My friend and I are two oversized male teenagers. We have tried many diets, but cannot keep them for too long. Is there some kind of loophole or trick that is a lot easier? I bet you're in shape!

Love,

Big and Chunky brothers

Dear Big and Chunky brothers,

The big secret that a lot of people have been slowly learning is that most restrictive diets don't work in the long run. Being on a diet usually makes people hungry, tired, cranky, frustrated, depressed, deprived, annoyed, and anxious. Sounds like a recipe for failure, huh? The key to eating a balanced diet is to be mindful of what you are eating and how much you are eating. Aim to eat a generally healthy diet, but allow yourself to follow your cravings without guilt. Moderation is key.

So, what's a teen to do? First, take a look at your lifestyle. Are you sitting in front of a computer, TV, or video game system most of the time? You need to get up and get your body in motion! Having a friend with the same concerns is helpful, because being active is more fun with someone else. Make a list of things you could do together. Some ideas to get you started include:

  • Playing some sport — outside
  • Enthusiastic walking
  • Riding bikes
  • Walking up stairs
  • Getting off at an earlier bus or subway stop and walking the rest of the way

Second, identify your usual eating routine. For many people, it's almost automatic to snack while working and studying, reading, or watching television. Hunger doesn't even matter. This is a pattern of eating that can be hard to break. Trying to be more mindful of what, when, and how much you eat is a good way to start. Set out to eat only when you're hungry, rather than for entertainment. If you are hungry (and it is okay and even helpful to eat between meals), take a few moments to sit and have a snack. Instead of eating out of a bag, box, or container, put out a set amount on a plate or in a bowl. Healthy snack ideas include vegetables and hummus, an apple and an ounce of cheese, or a rice cake with nut butter. When you are done eating, move to the next activity.

> DATA
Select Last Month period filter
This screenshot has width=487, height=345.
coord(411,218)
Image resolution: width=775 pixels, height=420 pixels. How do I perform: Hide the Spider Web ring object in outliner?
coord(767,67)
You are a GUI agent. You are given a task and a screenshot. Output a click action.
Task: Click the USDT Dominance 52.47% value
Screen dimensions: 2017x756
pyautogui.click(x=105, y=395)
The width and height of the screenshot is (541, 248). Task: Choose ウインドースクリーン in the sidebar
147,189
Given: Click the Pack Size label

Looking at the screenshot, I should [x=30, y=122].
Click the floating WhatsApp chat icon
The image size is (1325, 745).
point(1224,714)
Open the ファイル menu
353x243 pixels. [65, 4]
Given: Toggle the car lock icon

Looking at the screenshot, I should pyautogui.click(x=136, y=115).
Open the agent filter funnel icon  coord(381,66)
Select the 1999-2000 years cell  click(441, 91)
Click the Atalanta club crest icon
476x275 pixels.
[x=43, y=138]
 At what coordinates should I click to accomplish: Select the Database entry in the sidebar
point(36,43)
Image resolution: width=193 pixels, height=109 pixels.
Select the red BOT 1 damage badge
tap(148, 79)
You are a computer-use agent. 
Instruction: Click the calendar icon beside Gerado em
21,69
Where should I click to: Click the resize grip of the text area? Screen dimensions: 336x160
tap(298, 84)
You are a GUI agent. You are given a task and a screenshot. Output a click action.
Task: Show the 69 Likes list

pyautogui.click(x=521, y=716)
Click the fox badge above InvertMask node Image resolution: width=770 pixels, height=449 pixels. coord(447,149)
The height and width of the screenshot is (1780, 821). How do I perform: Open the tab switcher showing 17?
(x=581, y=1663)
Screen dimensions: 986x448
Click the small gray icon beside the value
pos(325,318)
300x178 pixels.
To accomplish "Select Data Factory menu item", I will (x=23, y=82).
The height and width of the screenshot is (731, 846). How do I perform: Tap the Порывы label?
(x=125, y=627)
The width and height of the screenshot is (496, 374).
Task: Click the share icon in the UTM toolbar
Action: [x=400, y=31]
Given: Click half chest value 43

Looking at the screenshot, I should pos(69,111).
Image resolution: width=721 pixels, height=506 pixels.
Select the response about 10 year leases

> TO DO
a: Copy word for word the part of the diet advice text that begins at the words "Dear Big and" and stops after the words "guilt. Moderation is key.".
b: Pick up the diet advice text after its last sentence and keep writing it.

> RESULTS IN ORDER
a:
Dear Big and Chunky brothers,

The big secret that a lot of people have been slowly learning is that most restrictive diets don't work in the long run. Being on a diet usually makes people hungry, tired, cranky, frustrated, depressed, deprived, annoyed, and anxious. Sounds like a recipe for failure, huh? The key to eating a balanced diet is to be mindful of what you are eating and how much you are eating. Aim to eat a generally healthy diet, but allow yourself to follow your cravings without guilt. Moderation is key.

b:
Eating three regular meals a day can make a difference. If you're a breakfast or lunch skipper, it may set the stage for you to get too hungry and overeat at some point later in the day. You can build healthy meals by:

  • Including at least one fruit (e.g., apple, orange, pear) or non-starchy vegetable (e.g., leafy greens, broccoli, carrots) at every meal.
  • Incorporating one food that is a good source of protein: low- or non-fat dairy (e.g., milk, yogurt, cheese); soy (e.g., tofu, soy milk); lean meat, chicken, fish; legumes (e.g., beans, lentils, and split peas) or nuts.
  • Making half of all of your grains whole ones (that's a minimum of one meal or snack), and including items such as whole grain breads or cereals, brown rice, or whole grain pasta.
  • Cutting down on fat. Although some fat in your eating plan is healthy, it's a concentrated source of calories that can add up quickly. Making French fries out of a potato adds over 20 grams of fat and almost 200 calories, while a plain baked potato has less than one gram of fat and 220 calories. Choose fried foods infrequently and opt for baked, broiled, grilled, roasted, or steamed items instead.

The quantity of food you are eating is also a component in managing your weight. This doesn't mean that you have to go hungry. Rather, tune in to the portion sizes you are eating. Do you feel overly stuffed after eating? Are you truly hungry when you start eating? Perhaps you could be satisfied with smaller sized meals and snacks. Soft drinks are another source of excess calories for many teens. One can of soda or pop has 150 calories, all from sugar. Drinking a liter a day could add over 3,000 calories to a person's weekly intake, or nearly one extra pound of weight. If this sounds like you, try cutting down, or switching to flavored seltzer or water. Look to whole foods, rather than processed ones, to supply your meals and snacks as often as possible.

Hopefully this answer has given you some "food for thought." Although there aren't any shortcuts to good health, increasing your awareness of your eating patterns is a good start.